**PROBLEM DESCRIPTION**
All of the entries need to be repeated exactly. Leave nothing out.

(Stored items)
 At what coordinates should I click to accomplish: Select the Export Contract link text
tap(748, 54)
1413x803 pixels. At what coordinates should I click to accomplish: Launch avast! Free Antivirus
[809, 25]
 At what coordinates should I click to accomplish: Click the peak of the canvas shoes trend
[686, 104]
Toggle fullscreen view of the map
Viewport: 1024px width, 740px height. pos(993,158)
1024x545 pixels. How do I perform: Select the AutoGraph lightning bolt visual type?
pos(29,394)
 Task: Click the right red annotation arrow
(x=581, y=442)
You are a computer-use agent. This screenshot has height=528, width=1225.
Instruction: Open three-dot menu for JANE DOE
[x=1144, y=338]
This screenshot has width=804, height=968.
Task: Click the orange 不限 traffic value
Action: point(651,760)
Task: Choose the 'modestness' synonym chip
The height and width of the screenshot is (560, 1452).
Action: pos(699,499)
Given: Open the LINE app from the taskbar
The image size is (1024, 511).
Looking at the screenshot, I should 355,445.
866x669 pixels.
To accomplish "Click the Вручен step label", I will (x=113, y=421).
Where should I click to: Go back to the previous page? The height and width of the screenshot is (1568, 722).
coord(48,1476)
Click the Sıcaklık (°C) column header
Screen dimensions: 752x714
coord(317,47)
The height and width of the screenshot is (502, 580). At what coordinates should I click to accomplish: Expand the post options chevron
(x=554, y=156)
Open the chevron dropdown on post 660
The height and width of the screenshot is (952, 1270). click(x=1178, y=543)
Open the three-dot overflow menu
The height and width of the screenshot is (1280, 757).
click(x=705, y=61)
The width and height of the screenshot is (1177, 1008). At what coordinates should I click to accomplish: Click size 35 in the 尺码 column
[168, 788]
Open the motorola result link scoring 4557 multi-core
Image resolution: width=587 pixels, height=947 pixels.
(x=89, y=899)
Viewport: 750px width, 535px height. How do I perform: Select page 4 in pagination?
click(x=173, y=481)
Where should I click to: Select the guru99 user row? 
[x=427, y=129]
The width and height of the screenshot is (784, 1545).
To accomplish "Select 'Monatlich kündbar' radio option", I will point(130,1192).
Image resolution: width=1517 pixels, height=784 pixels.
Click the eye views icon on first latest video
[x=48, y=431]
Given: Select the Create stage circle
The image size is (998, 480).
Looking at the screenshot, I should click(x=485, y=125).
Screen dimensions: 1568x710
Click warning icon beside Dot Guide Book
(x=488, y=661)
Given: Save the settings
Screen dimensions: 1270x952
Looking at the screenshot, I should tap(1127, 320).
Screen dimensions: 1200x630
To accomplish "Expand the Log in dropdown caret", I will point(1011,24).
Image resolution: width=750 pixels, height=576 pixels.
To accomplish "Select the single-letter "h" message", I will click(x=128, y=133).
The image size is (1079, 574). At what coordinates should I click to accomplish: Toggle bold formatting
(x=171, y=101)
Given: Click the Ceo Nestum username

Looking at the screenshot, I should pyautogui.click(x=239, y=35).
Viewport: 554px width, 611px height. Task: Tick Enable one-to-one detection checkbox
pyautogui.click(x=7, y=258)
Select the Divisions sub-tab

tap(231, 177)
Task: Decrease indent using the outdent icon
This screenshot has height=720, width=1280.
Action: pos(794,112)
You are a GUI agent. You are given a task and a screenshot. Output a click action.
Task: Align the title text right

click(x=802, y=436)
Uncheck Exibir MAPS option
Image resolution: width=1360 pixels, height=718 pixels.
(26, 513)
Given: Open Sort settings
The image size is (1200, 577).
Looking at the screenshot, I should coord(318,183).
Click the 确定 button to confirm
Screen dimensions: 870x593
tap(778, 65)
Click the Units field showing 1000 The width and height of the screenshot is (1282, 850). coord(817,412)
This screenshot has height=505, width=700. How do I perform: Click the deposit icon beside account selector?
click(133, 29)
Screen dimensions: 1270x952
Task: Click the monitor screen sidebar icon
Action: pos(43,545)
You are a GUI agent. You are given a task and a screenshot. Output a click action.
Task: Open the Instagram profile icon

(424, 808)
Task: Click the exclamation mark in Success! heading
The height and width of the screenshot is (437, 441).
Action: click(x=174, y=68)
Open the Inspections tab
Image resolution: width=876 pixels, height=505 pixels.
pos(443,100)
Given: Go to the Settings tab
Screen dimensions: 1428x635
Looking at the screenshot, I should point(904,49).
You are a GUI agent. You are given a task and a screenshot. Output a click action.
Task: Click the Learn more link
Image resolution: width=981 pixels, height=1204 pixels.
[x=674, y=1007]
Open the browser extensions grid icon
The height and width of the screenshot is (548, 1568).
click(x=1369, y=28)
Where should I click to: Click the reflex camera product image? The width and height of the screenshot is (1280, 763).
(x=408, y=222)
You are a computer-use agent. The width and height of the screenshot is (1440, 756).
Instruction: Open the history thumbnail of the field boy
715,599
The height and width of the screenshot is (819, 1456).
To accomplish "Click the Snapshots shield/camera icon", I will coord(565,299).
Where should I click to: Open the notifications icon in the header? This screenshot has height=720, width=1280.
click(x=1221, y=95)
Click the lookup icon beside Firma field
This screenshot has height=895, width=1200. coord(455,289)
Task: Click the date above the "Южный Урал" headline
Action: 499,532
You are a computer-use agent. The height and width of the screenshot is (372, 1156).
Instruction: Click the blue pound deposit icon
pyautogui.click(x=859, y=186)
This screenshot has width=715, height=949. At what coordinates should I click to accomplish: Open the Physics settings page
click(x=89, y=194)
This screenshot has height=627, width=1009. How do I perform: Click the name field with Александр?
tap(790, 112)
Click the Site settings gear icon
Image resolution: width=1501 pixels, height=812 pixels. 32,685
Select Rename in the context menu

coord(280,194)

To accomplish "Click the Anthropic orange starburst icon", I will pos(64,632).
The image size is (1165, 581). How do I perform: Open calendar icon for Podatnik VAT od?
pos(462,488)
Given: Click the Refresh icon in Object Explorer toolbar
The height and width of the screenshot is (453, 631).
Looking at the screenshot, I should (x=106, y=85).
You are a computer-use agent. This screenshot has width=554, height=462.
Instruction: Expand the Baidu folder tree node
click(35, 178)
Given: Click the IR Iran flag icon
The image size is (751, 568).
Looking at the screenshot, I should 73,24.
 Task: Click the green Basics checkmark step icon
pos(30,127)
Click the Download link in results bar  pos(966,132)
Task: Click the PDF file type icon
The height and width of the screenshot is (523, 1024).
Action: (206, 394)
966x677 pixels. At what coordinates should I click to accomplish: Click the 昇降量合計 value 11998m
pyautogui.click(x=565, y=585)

**ANSWER**
 At what coordinates should I click to accomplish: Select the Export Contract link text
tap(748, 54)
1413x803 pixels. At what coordinates should I click to accomplish: Launch avast! Free Antivirus
[809, 25]
 At what coordinates should I click to accomplish: Click the peak of the canvas shoes trend
[686, 104]
Toggle fullscreen view of the map
Viewport: 1024px width, 740px height. pos(993,158)
1024x545 pixels. How do I perform: Select the AutoGraph lightning bolt visual type?
pos(29,394)
 Task: Click the right red annotation arrow
(x=581, y=442)
You are a computer-use agent. This screenshot has height=528, width=1225.
Instruction: Open three-dot menu for JANE DOE
[x=1144, y=338]
This screenshot has width=804, height=968.
Task: Click the orange 不限 traffic value
Action: point(651,760)
Task: Choose the 'modestness' synonym chip
The height and width of the screenshot is (560, 1452).
Action: pos(699,499)
Given: Open the LINE app from the taskbar
The image size is (1024, 511).
Looking at the screenshot, I should 355,445.
866x669 pixels.
To accomplish "Click the Вручен step label", I will (x=113, y=421).
Where should I click to: Go back to the previous page? The height and width of the screenshot is (1568, 722).
coord(48,1476)
Click the Sıcaklık (°C) column header
Screen dimensions: 752x714
coord(317,47)
The height and width of the screenshot is (502, 580). At what coordinates should I click to accomplish: Expand the post options chevron
(x=554, y=156)
Open the chevron dropdown on post 660
The height and width of the screenshot is (952, 1270). click(x=1178, y=543)
Open the three-dot overflow menu
The height and width of the screenshot is (1280, 757).
click(x=705, y=61)
The width and height of the screenshot is (1177, 1008). At what coordinates should I click to accomplish: Click size 35 in the 尺码 column
[168, 788]
Open the motorola result link scoring 4557 multi-core
Image resolution: width=587 pixels, height=947 pixels.
(x=89, y=899)
Viewport: 750px width, 535px height. How do I perform: Select page 4 in pagination?
click(x=173, y=481)
Where should I click to: Select the guru99 user row? 
[x=427, y=129]
The width and height of the screenshot is (784, 1545).
To accomplish "Select 'Monatlich kündbar' radio option", I will point(130,1192).
Image resolution: width=1517 pixels, height=784 pixels.
Click the eye views icon on first latest video
[x=48, y=431]
Given: Select the Create stage circle
The image size is (998, 480).
Looking at the screenshot, I should click(x=485, y=125).
Screen dimensions: 1568x710
Click warning icon beside Dot Guide Book
(x=488, y=661)
Given: Save the settings
Screen dimensions: 1270x952
Looking at the screenshot, I should tap(1127, 320).
Screen dimensions: 1200x630
To accomplish "Expand the Log in dropdown caret", I will point(1011,24).
Image resolution: width=750 pixels, height=576 pixels.
To accomplish "Select the single-letter "h" message", I will click(x=128, y=133).
The image size is (1079, 574). At what coordinates should I click to accomplish: Toggle bold formatting
(x=171, y=101)
Given: Click the Ceo Nestum username

Looking at the screenshot, I should pyautogui.click(x=239, y=35).
Viewport: 554px width, 611px height. Task: Tick Enable one-to-one detection checkbox
pyautogui.click(x=7, y=258)
Select the Divisions sub-tab

tap(231, 177)
Task: Decrease indent using the outdent icon
This screenshot has height=720, width=1280.
Action: pos(794,112)
You are a GUI agent. You are given a task and a screenshot. Output a click action.
Task: Align the title text right

click(x=802, y=436)
Uncheck Exibir MAPS option
Image resolution: width=1360 pixels, height=718 pixels.
(26, 513)
Given: Open Sort settings
The image size is (1200, 577).
Looking at the screenshot, I should coord(318,183).
Click the 确定 button to confirm
Screen dimensions: 870x593
tap(778, 65)
Click the Units field showing 1000 The width and height of the screenshot is (1282, 850). coord(817,412)
This screenshot has height=505, width=700. How do I perform: Click the deposit icon beside account selector?
click(133, 29)
Screen dimensions: 1270x952
Task: Click the monitor screen sidebar icon
Action: pos(43,545)
You are a GUI agent. You are given a task and a screenshot. Output a click action.
Task: Open the Instagram profile icon

(424, 808)
Task: Click the exclamation mark in Success! heading
The height and width of the screenshot is (437, 441).
Action: click(x=174, y=68)
Open the Inspections tab
Image resolution: width=876 pixels, height=505 pixels.
pos(443,100)
Given: Go to the Settings tab
Screen dimensions: 1428x635
Looking at the screenshot, I should point(904,49).
You are a GUI agent. You are given a task and a screenshot. Output a click action.
Task: Click the Learn more link
Image resolution: width=981 pixels, height=1204 pixels.
[x=674, y=1007]
Open the browser extensions grid icon
The height and width of the screenshot is (548, 1568).
click(x=1369, y=28)
Where should I click to: Click the reflex camera product image? The width and height of the screenshot is (1280, 763).
(x=408, y=222)
You are a computer-use agent. The width and height of the screenshot is (1440, 756).
Instruction: Open the history thumbnail of the field boy
715,599
The height and width of the screenshot is (819, 1456).
To accomplish "Click the Snapshots shield/camera icon", I will coord(565,299).
Where should I click to: Open the notifications icon in the header? This screenshot has height=720, width=1280.
click(x=1221, y=95)
Click the lookup icon beside Firma field
This screenshot has height=895, width=1200. coord(455,289)
Task: Click the date above the "Южный Урал" headline
Action: 499,532
You are a computer-use agent. The height and width of the screenshot is (372, 1156).
Instruction: Click the blue pound deposit icon
pyautogui.click(x=859, y=186)
This screenshot has width=715, height=949. At what coordinates should I click to accomplish: Open the Physics settings page
click(x=89, y=194)
This screenshot has height=627, width=1009. How do I perform: Click the name field with Александр?
tap(790, 112)
Click the Site settings gear icon
Image resolution: width=1501 pixels, height=812 pixels. 32,685
Select Rename in the context menu

coord(280,194)

To accomplish "Click the Anthropic orange starburst icon", I will pos(64,632).
The image size is (1165, 581). How do I perform: Open calendar icon for Podatnik VAT od?
pos(462,488)
Given: Click the Refresh icon in Object Explorer toolbar
The height and width of the screenshot is (453, 631).
Looking at the screenshot, I should (x=106, y=85).
You are a computer-use agent. This screenshot has width=554, height=462.
Instruction: Expand the Baidu folder tree node
click(35, 178)
Given: Click the IR Iran flag icon
The image size is (751, 568).
Looking at the screenshot, I should 73,24.
 Task: Click the green Basics checkmark step icon
pos(30,127)
Click the Download link in results bar  pos(966,132)
Task: Click the PDF file type icon
The height and width of the screenshot is (523, 1024).
Action: (206, 394)
966x677 pixels. At what coordinates should I click to accomplish: Click the 昇降量合計 value 11998m
pyautogui.click(x=565, y=585)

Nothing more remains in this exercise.